**Your instructions**. Can you reproduce each of the rows below line for line, without changing anything?

(Rows from a pointing dataset)
-- -- --
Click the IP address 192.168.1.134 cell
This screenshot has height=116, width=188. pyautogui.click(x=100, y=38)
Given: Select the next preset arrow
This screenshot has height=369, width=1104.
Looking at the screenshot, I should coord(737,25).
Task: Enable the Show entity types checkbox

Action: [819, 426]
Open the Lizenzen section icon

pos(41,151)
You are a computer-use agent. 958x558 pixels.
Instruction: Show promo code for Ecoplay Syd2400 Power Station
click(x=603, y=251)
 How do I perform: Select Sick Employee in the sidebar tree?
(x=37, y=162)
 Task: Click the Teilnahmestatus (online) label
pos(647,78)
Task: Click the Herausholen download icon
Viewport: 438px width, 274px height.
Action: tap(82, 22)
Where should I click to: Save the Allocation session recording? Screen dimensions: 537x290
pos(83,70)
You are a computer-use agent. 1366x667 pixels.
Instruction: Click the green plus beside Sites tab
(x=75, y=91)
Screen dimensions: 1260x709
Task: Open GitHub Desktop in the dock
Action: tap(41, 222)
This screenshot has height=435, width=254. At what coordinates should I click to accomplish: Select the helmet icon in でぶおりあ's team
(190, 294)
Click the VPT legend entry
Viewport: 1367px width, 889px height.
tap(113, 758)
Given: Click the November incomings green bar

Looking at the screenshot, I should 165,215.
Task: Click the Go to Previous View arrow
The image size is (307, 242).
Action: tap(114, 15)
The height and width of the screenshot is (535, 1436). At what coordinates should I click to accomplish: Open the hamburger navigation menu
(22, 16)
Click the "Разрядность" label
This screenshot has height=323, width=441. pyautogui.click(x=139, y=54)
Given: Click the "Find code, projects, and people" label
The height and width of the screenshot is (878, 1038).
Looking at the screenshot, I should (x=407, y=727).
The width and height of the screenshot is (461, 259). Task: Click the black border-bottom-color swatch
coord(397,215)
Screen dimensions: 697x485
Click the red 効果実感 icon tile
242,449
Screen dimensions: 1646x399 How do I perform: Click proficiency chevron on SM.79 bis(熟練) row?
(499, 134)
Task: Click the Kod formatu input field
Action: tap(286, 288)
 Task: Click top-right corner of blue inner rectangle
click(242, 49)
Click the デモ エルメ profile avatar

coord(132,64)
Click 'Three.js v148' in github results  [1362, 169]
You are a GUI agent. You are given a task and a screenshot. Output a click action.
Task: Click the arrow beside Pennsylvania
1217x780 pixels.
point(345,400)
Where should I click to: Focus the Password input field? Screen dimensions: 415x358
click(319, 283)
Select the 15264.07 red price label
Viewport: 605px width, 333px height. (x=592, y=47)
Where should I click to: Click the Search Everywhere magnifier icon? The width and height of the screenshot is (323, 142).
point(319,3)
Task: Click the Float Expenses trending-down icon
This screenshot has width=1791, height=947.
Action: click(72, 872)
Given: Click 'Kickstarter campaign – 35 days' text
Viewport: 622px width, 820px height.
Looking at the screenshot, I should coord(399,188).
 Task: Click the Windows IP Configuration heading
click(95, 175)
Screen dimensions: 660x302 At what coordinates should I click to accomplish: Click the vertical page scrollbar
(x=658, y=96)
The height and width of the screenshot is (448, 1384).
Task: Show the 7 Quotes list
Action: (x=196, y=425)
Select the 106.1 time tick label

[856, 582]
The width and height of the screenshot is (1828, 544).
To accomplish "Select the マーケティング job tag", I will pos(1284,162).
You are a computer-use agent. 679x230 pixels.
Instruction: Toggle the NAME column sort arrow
-- -- --
**Correct output**.
Click the IP address 192.168.1.134 cell
This screenshot has height=116, width=188. pyautogui.click(x=100, y=38)
Given: Select the next preset arrow
This screenshot has height=369, width=1104.
Looking at the screenshot, I should coord(737,25).
Task: Enable the Show entity types checkbox

Action: [819, 426]
Open the Lizenzen section icon

pos(41,151)
You are a computer-use agent. 958x558 pixels.
Instruction: Show promo code for Ecoplay Syd2400 Power Station
click(x=603, y=251)
 How do I perform: Select Sick Employee in the sidebar tree?
(x=37, y=162)
 Task: Click the Teilnahmestatus (online) label
pos(647,78)
Task: Click the Herausholen download icon
Viewport: 438px width, 274px height.
Action: tap(82, 22)
Where should I click to: Save the Allocation session recording? Screen dimensions: 537x290
pos(83,70)
You are a computer-use agent. 1366x667 pixels.
Instruction: Click the green plus beside Sites tab
(x=75, y=91)
Screen dimensions: 1260x709
Task: Open GitHub Desktop in the dock
Action: tap(41, 222)
This screenshot has height=435, width=254. At what coordinates should I click to accomplish: Select the helmet icon in でぶおりあ's team
(190, 294)
Click the VPT legend entry
Viewport: 1367px width, 889px height.
tap(113, 758)
Given: Click the November incomings green bar

Looking at the screenshot, I should 165,215.
Task: Click the Go to Previous View arrow
The image size is (307, 242).
Action: tap(114, 15)
The height and width of the screenshot is (535, 1436). At what coordinates should I click to accomplish: Open the hamburger navigation menu
(22, 16)
Click the "Разрядность" label
This screenshot has height=323, width=441. pyautogui.click(x=139, y=54)
Given: Click the "Find code, projects, and people" label
The height and width of the screenshot is (878, 1038).
Looking at the screenshot, I should (x=407, y=727).
The width and height of the screenshot is (461, 259). Task: Click the black border-bottom-color swatch
coord(397,215)
Screen dimensions: 697x485
Click the red 効果実感 icon tile
242,449
Screen dimensions: 1646x399 How do I perform: Click proficiency chevron on SM.79 bis(熟練) row?
(499, 134)
Task: Click the Kod formatu input field
Action: tap(286, 288)
 Task: Click top-right corner of blue inner rectangle
click(242, 49)
Click the デモ エルメ profile avatar

coord(132,64)
Click 'Three.js v148' in github results  [1362, 169]
You are a GUI agent. You are given a task and a screenshot. Output a click action.
Task: Click the arrow beside Pennsylvania
1217x780 pixels.
point(345,400)
Where should I click to: Focus the Password input field? Screen dimensions: 415x358
click(319, 283)
Select the 15264.07 red price label
Viewport: 605px width, 333px height. (x=592, y=47)
Where should I click to: Click the Search Everywhere magnifier icon? The width and height of the screenshot is (323, 142).
point(319,3)
Task: Click the Float Expenses trending-down icon
This screenshot has width=1791, height=947.
Action: click(72, 872)
Given: Click 'Kickstarter campaign – 35 days' text
Viewport: 622px width, 820px height.
Looking at the screenshot, I should coord(399,188).
 Task: Click the Windows IP Configuration heading
click(95, 175)
Screen dimensions: 660x302 At what coordinates should I click to accomplish: Click the vertical page scrollbar
(x=658, y=96)
The height and width of the screenshot is (448, 1384).
Task: Show the 7 Quotes list
Action: (x=196, y=425)
Select the 106.1 time tick label

[856, 582]
The width and height of the screenshot is (1828, 544).
To accomplish "Select the マーケティング job tag", I will pos(1284,162).
You are a computer-use agent. 679x230 pixels.
Instruction: Toggle the NAME column sort arrow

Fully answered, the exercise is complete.